Tem gente que fala ou escreve com muita fluidez. Outros pintam, interpretam, tocam um instrumento ou criam obras incríveis, cheias de identidade. Tem gente que administra uma grande empresa sem nunca ter sentado num banco de escola.
Um dia desses a palavra exteligência me chamou a atenção. E quando parei para refletir e pesquisar, eu entendi que fazia sentido compartilhar com vocês sobre esse tema que cabe na vida pessoal e profissional de todos nós e nos ajuda a ter uma percepção muito interessante, sobretudo na era do digital. Vamos entender o porquê.
Pensando na inteligência com inteligência
Logo na infância identificamos algumas habilidades próprias. Quando os nossos pais se atentam a elas, nos ajudam a direcionar melhor as nossas escolhas na adolescência.
Algumas crianças já afirmam “o que querem ser” com categoria e seguem com aquela clareza vida afora até conquistarem seus sonhos identificados nas primeiras experiências de vida. Isso também se refere à inteligência.
A palavra inteligência vem do latim intelligentia, que é composta por dois termos: intus (“entre”) e legere (“escolher”). A origem etimológica se refere então àquele que sabe escolher e é capaz de identificar a melhor alternativa diante de uma situação.
A inteligência é algo muito individual e natural – chega para cada um como um presente da vida.
Cabe a nós dar vazão e direcionar as nossas percepções – e até intuições. Se para uns essa identificação de habilidades e competências é fácil, para outros é tarefa de uma vida inteira de descoberta.

________________________

TAREFA PROPOSTA ::
Responda com base no texto sobre inteligência:
1. Que palavra chamou a atenção de quem escreve "um dia desses"?
2. De que língua vem a palavra inteligência, e de quais dois termos ela é composta?
3. Segundo o texto, como a inteligência chega para cada um?

MATERIAL FORNECIDO ::
________________________

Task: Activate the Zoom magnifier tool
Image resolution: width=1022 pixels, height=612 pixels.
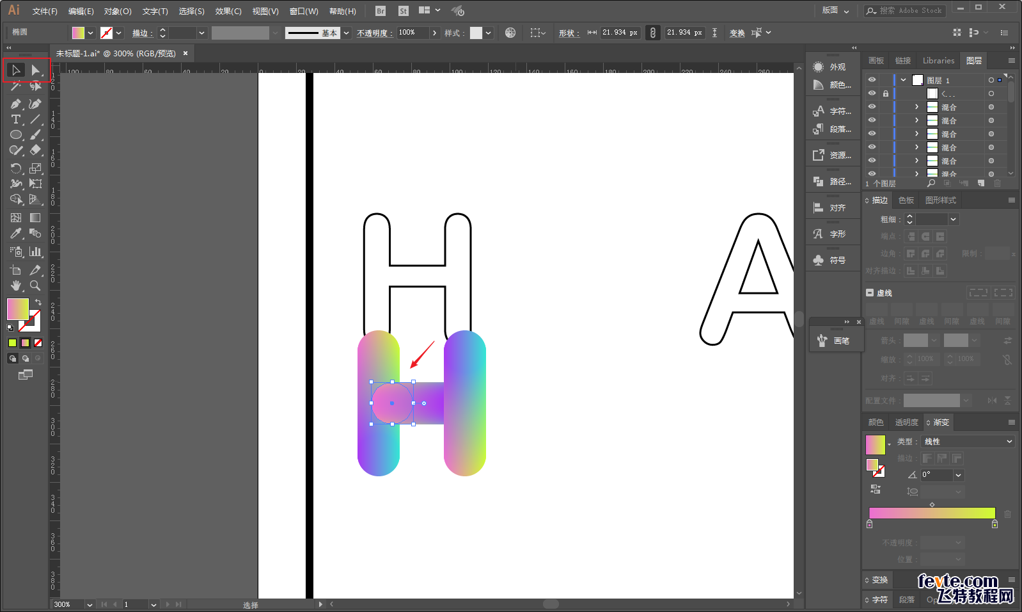Action: (x=35, y=286)
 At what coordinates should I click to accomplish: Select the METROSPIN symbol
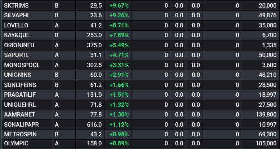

________________________

RESPOSTA DO EXERCÍCIO ::
1. A palavra que chamou a atenção foi exteligência.
2. A palavra inteligência vem do latim intelligentia, composta pelos termos intus ("entre") e legere ("escolher").
3. A inteligência chega para cada um como um presente da vida.